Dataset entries
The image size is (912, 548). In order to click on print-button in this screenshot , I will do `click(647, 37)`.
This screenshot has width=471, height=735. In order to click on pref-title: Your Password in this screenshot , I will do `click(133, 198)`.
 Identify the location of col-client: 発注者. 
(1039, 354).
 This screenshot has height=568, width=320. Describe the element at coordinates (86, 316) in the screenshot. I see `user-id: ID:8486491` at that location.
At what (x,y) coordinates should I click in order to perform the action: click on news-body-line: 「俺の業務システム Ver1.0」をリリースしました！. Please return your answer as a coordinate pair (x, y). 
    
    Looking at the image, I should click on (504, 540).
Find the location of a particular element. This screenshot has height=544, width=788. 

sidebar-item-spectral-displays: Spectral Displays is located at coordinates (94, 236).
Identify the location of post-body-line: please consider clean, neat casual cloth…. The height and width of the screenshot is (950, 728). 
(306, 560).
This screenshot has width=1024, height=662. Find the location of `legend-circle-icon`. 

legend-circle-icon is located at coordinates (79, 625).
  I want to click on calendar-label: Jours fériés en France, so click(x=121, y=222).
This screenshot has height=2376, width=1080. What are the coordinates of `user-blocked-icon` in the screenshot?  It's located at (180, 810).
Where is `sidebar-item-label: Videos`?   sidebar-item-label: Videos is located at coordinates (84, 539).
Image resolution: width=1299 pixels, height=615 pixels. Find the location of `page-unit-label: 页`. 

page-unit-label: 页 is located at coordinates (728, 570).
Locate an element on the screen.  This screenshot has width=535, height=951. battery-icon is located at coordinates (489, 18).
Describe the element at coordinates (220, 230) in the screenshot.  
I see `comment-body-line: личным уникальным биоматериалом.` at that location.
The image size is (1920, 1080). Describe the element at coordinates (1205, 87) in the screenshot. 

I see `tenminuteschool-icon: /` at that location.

**PROBLEM**: Could you transcribe every one of the records above word for word, leaving nothing out and changing nothing?

**RESPONSE TO THE EXERCISE**:
The image size is (912, 548). In order to click on print-button in this screenshot , I will do `click(647, 37)`.
This screenshot has width=471, height=735. In order to click on pref-title: Your Password in this screenshot , I will do `click(133, 198)`.
 Identify the location of col-client: 発注者. 
(1039, 354).
 This screenshot has height=568, width=320. Describe the element at coordinates (86, 316) in the screenshot. I see `user-id: ID:8486491` at that location.
At what (x,y) coordinates should I click in order to perform the action: click on news-body-line: 「俺の業務システム Ver1.0」をリリースしました！. Please return your answer as a coordinate pair (x, y). 
    
    Looking at the image, I should click on (504, 540).
Find the location of a particular element. This screenshot has height=544, width=788. 

sidebar-item-spectral-displays: Spectral Displays is located at coordinates (94, 236).
Identify the location of post-body-line: please consider clean, neat casual cloth…. The height and width of the screenshot is (950, 728). 
(306, 560).
This screenshot has width=1024, height=662. Find the location of `legend-circle-icon`. 

legend-circle-icon is located at coordinates (79, 625).
  I want to click on calendar-label: Jours fériés en France, so click(x=121, y=222).
This screenshot has height=2376, width=1080. What are the coordinates of `user-blocked-icon` in the screenshot?  It's located at (180, 810).
Where is `sidebar-item-label: Videos`?   sidebar-item-label: Videos is located at coordinates (84, 539).
Image resolution: width=1299 pixels, height=615 pixels. Find the location of `page-unit-label: 页`. 

page-unit-label: 页 is located at coordinates (728, 570).
Locate an element on the screen.  This screenshot has width=535, height=951. battery-icon is located at coordinates (489, 18).
Describe the element at coordinates (220, 230) in the screenshot.  
I see `comment-body-line: личным уникальным биоматериалом.` at that location.
The image size is (1920, 1080). Describe the element at coordinates (1205, 87) in the screenshot. 

I see `tenminuteschool-icon: /` at that location.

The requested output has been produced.